I think that we need massive structural change in the economy. I think Tom was right that money is pushing us in the wrong direction. Capital is pushing us in the wrong direction. We need fundamental structural change, but we won't get that until enough people realize that we need it so that we can create the political change that we need. But I think the kind of modern economics and the ways... People like Kate Rawoth are looking at how we could shift the economy in a way that doesn't necessarily leave everybody destitute, or leave us in societal breakdown, but changes from a system where we have growth, whether or not people flourish to a system where people flourish and the planet flourishes, whether or not we have growth.
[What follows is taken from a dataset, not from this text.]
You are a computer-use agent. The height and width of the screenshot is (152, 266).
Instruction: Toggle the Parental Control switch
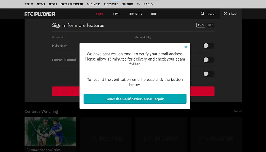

So I think that's immensely important. And I think something that Paul Mason said a long time ago is pick one thing and become really, really expert at it so that you can talk with authority and with intelligence and in a way that uses the kind of emotional intelligence that Extinction Rebellion is bringing. We need to kind of raise the level of our interactions to the point where we're not fighting amygdala to amygdala, midbrain to midbrain, where we're actually having some kind of open hearted, compassionate discussion amongst ourselves, away from the tribalism that has marked pretty much all of our evolution. So it will be hard, but I think we have to do it and I think if we don't do it now then I think Deep Adaptation is on its way. So I would like to believe it's still possible.

Anthony: Yes. Well let's hope the Brexiteers will see reason on the climate change if they won't be open to discussions of other political points.

Manda: This has been fun, let's do it again.

Anthony: Thank you all very much. I think that's been very useful. It's been very interesting. And as I said, I'd like to publish it as an audio tape, on an episode, very soon. I think I'd like to come back to you individually and perhaps take up some of the points that you've brought up and develop them as well.

In fact, as Tom said, it's a big area, it's very complicated. I think I've got 10 topics in this week's podcast. There was only one in last week’s, but there were 10 in the one the week before. And I'm still cutting things out and saying that'll have to go in next week. There is just so much.

But anyway, thank you for your contribution. It's so important and it's so useful. So thanks to you all.

Group: Thank you.

Manda: Thank you for hosting it, well done.

Anthony: OK. You must go and shut up the chickens now.


And there we left it. Thanks for listening and we’d really like your feedback. Please let's have your ideas either via Patreon or MAIL@ANTHONY-DAY.COM . 
That was the Sustainable Futures Report for 2 August and yes I know it's August but there'll be another one next week and I've got plans for another one the week after. There may not be one the week after that, but that'll give you time to catch up.
Have a great weekend, have a great holiday if you're having one and please don't fly too far.

I’m Anthony Day and that's it for now.